Tengamos en cuenta que este templo, como también los lugares donde ocurrieron los martirios, son lugares donde este año obtenemos indulgencias, donde podemos también, atrás de la confesión, la oración por el Papa la oración por los mártires cada vez que venimos aquí podemos pedir la misma gracia y la indulgencia o aplicar esa indulgencia para otra persona que puede estar en el purgatorio esperando esta liberación y Dios nos da este regalo este regalo en este lugar por eso tengamos presente que vivimos en La Rioja y tenemos esta gracia de tener aquí en este templo la posibilidad de todo el año en las indulgencias, como también la Iglesia de San Francisco, porque estamos en los 800 años de que murió San Francisco de Asís, y también toda la Iglesia Franciscana tiene esta gracia.

Todo ayuda para que la cizaña pueda ir disminuyendo en nosotros y podamos también darle lugar al trigo y que dé muchos frutos en nuestra vida.

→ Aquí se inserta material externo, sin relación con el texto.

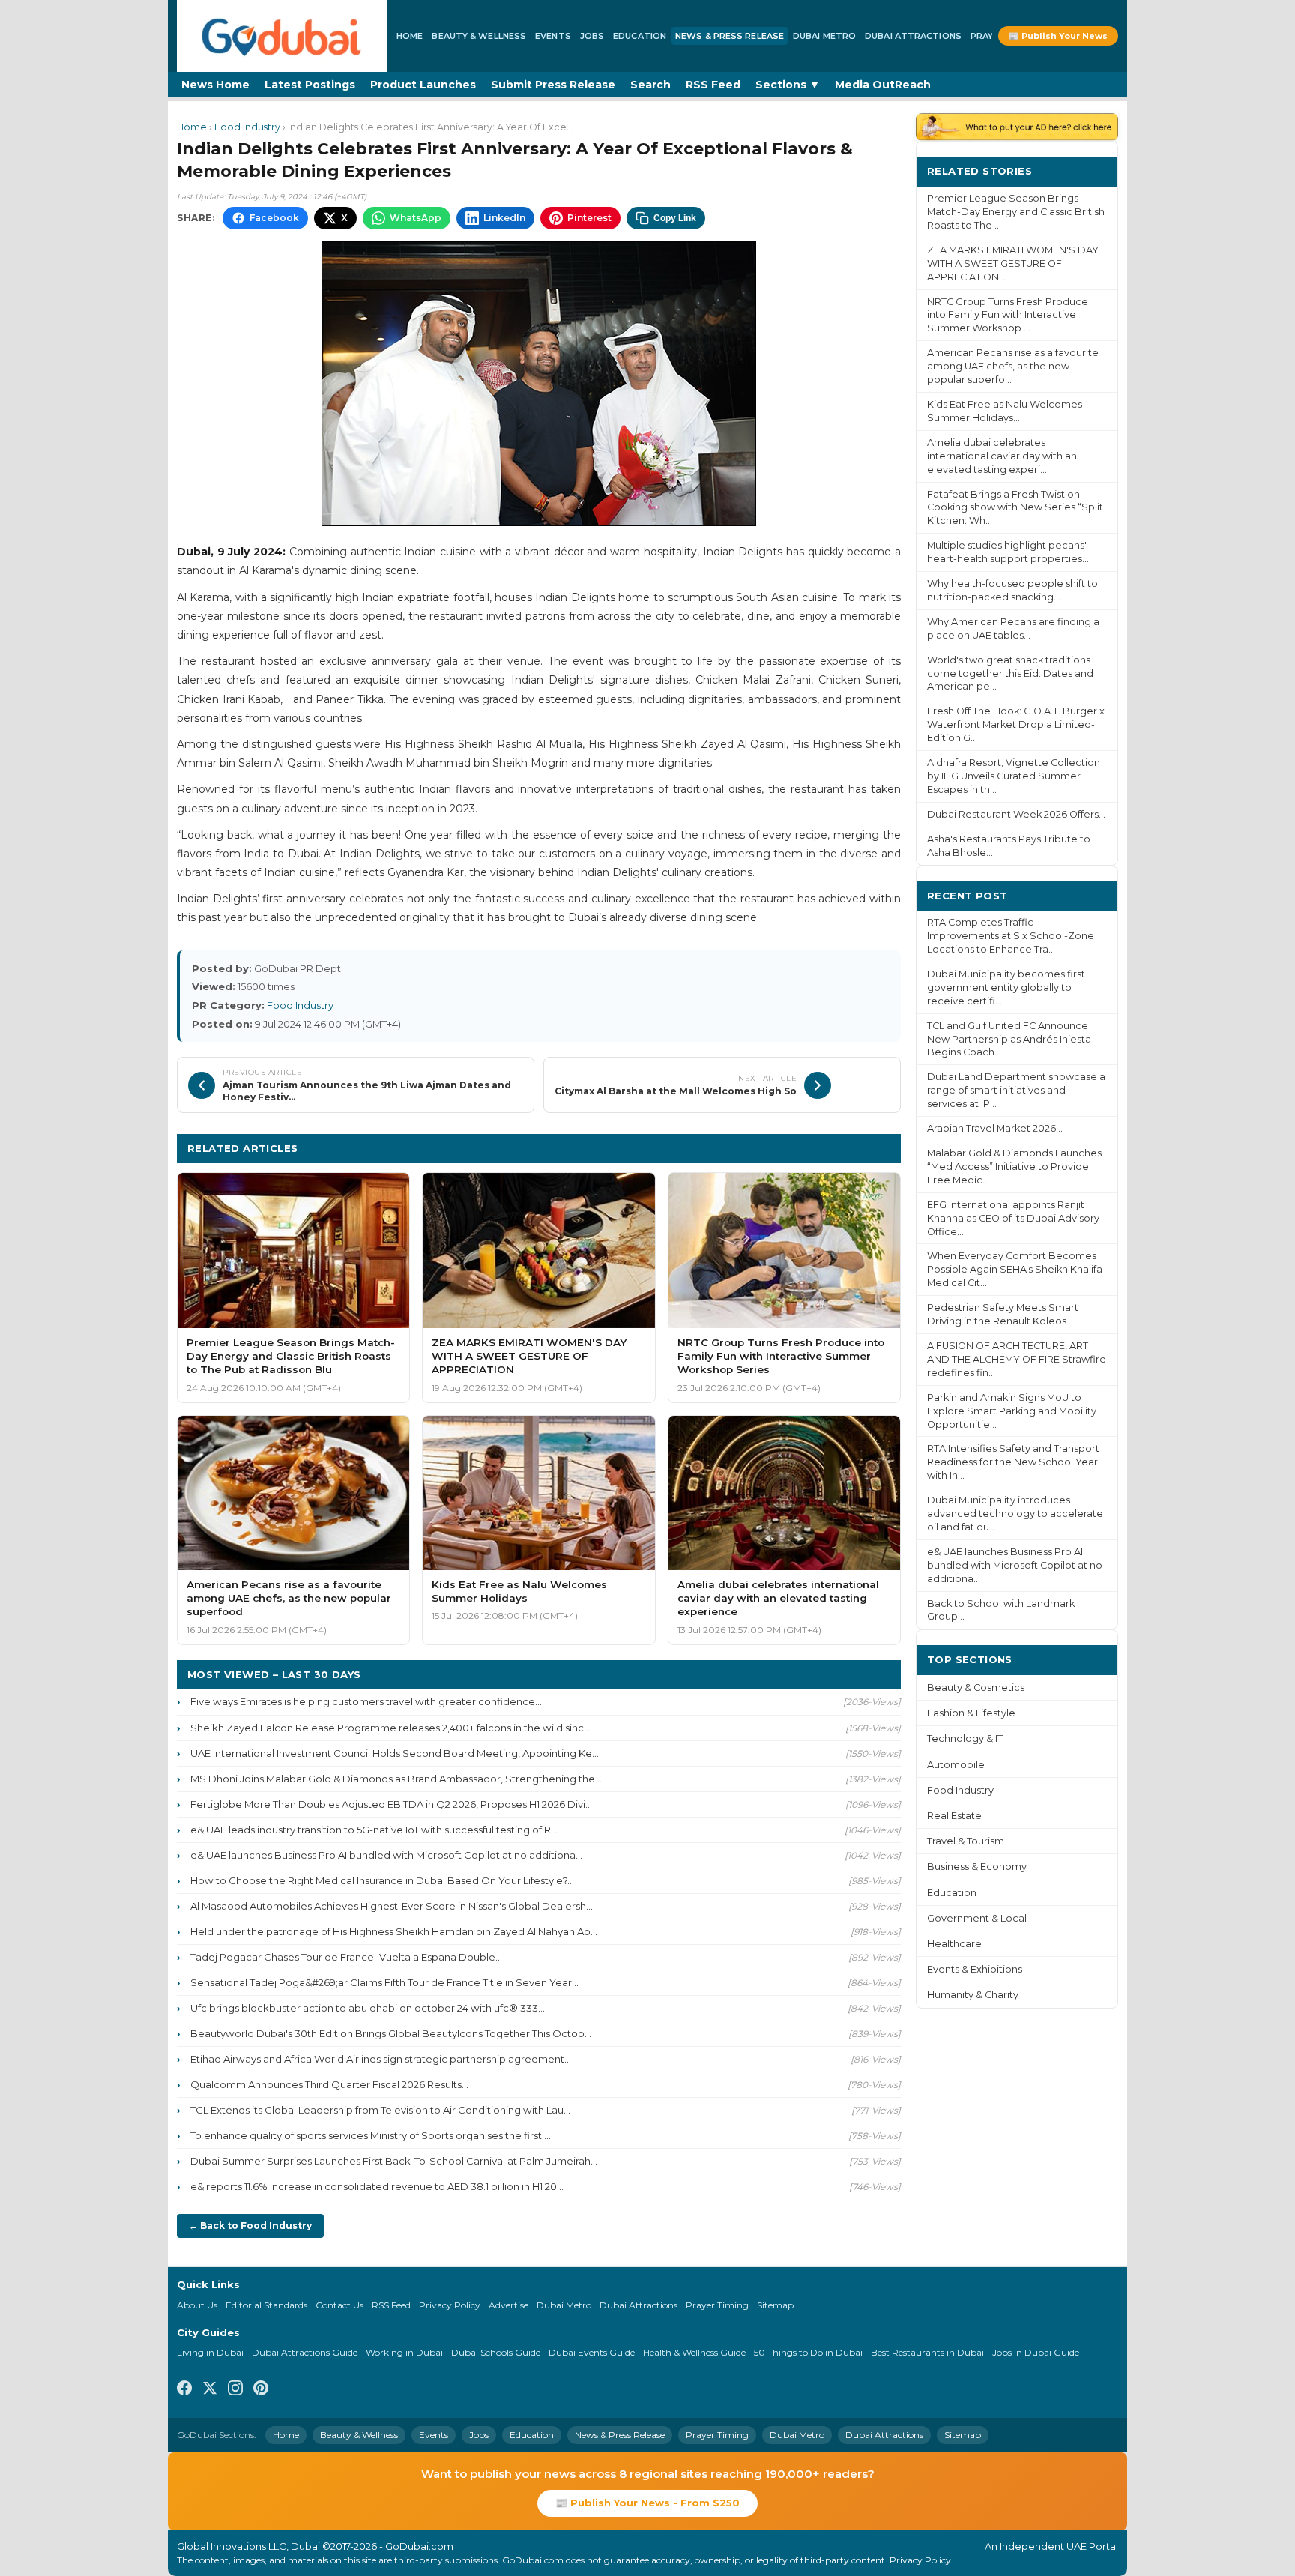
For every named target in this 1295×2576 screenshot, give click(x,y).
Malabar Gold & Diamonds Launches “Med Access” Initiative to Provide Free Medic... (1014, 1166)
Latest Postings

Lo que nos toca a nosotros ahora es en sembrar cada día o en la gente que crea que es la buena semilla y siempre la esperanza de participar en la plenitud de vida que Dios nos promete en el cielo y para la cual nos ha creado cuando de emocional de él y de otros mártires decimos son beatos, son felices porque vivieron el Evangelio, lo testimonian aquí y hoy ya están en esa plenitud de vida a la cual todos estamos llamados bueno, que ese horizonte nunca lo perdamos en nuestro camino, saber que estamos de peregrino en ese peregrinaje tenemos que sembrar alguna semilla, dejarla que crezca en nosotros y dar abundantes frutos que así sea.